Sampling and Analytical Methodology: Once on board ship, samples were directly transferred to sterile anaerobic
seawater and handled/processed using appropriate sterile microbiological techniques. Subsamples were immediately transferred to gastight jars (Freund Container Inc.), filled with sterile anaerobic seawater containing 2 mM sodium sulfide at pH 6, and stored at 4 degrees C. Upon return to the laboratory, all samples were maintained in anaerobic seawater
(0.2 um filter-sterilized prior to use) supplemented with 2mM ΣH2S (defined as the sum of H2S, HS- and S2-) and adjusted to pH 6. The vent-like media was replenished every 8 to 12 weeks, and all samples were kept in the dark and 4 degrees C prior to incubation. Hydrothermal deposits were homogenized in a commercial blender (Xtreme™
blender, Waring Inc.) under a nitrogen atmosphere. Anaerobic homogenization was designed to minimize fine-scale geochemical and microbial heterogeneity and facilitate more accurate experimental replication. Hydrothermal homogenate (made up of both mineral deposit and interstitial fluid)) was aliquoted volumetrically (7.5 mL, ca. 29 g wet weight and ca. 20 g dry weight) into Balch tubes in an anaerobic chamber. The tubes were supplemented with 15 mL of sterile artificial vent fluid media designed to mimic the geochemical composition of fluids within the pores of a sulfide deposit (pH 6, 14 mM SO42-, 2.3 mM NaHCO3, 1 mM H2S, and 10 uM each of pyruvate, citrate, formate, acetate, lactate). Organic acid concentrations are comparable to those measured in situ along the Juan de Fuca ridge (Lang et al. 2006). Sufficient 35SO42- was added to achieve 555 kBq (15 uCi) of activity. Due to technical difficulties with post processing methodology, shipboard incubations using fresh material were not successful. The data presented here were generated using samples that had been maintained in sulfidic ventlike effluent (as described above) for one year. Samples were incubated anaerobically for 7 days at 4, 30, 40, 50, 60, 80 and 90 degrees C. Controls for sulfate reduction consisted of samples amended with 28 mM molybdate, a competitive inhibitor of sulfate reduction (Saleh et al. 1964; Newport & Nedwell, 1988). Six biological replicates were run for each treatment, and three biological replicates for each control. Upon completion, reactions were quenched with the injection of 5 mL 25% zinc acetate (which is ~20-fold more Zinc than the maximum sulfide concentration), and all samples were frozen at -20 degrees C to enable further analysis.

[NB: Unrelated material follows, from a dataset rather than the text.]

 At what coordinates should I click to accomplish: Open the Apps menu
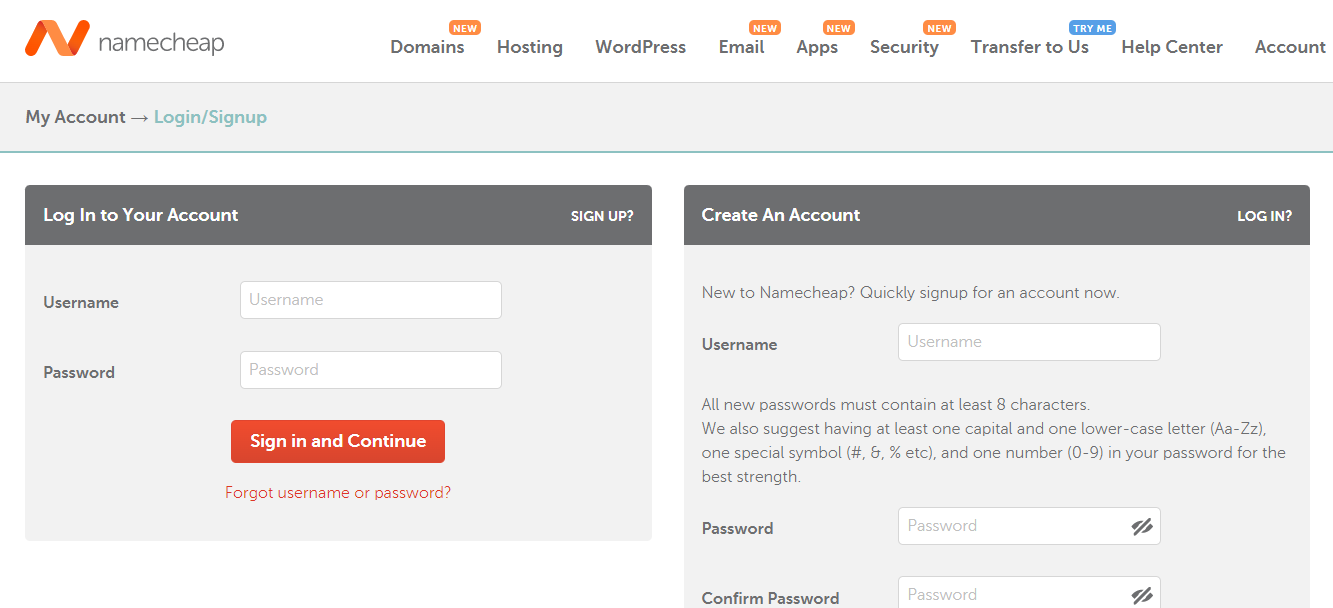[x=817, y=47]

1 gram (wet weight) of crushed mineral (about 60% mineral, 30% interstitial fluid) was added to 10 mL of a 1:1 ethanol to water solution in the chromium distillation apparatus, and then degassed with nitrogen for 15 minutes to achieve anaerobicity. 8 mL of 12 N HCl and 16 mL of 1 M reduced chromium chloride was added anaerobically to the chamber and gently heated to a slow boil for 3 hours to evolve hydrogen sulfide gas. The resulting sulfide gas was carried via nitrogen gas through a condenser to remove any ethanol or water vapor, and was then trapped as zinc sulfide in a 25% zinc acetate solution. The radioactivity of the resulting sulfide (Zn35S) and the remaining sulfate from the supernatant (35SO42-) were measured via liquid scintillation counter in Ultima Gold scintillation cocktail (ThermoFisher Inc., Waltham, MA).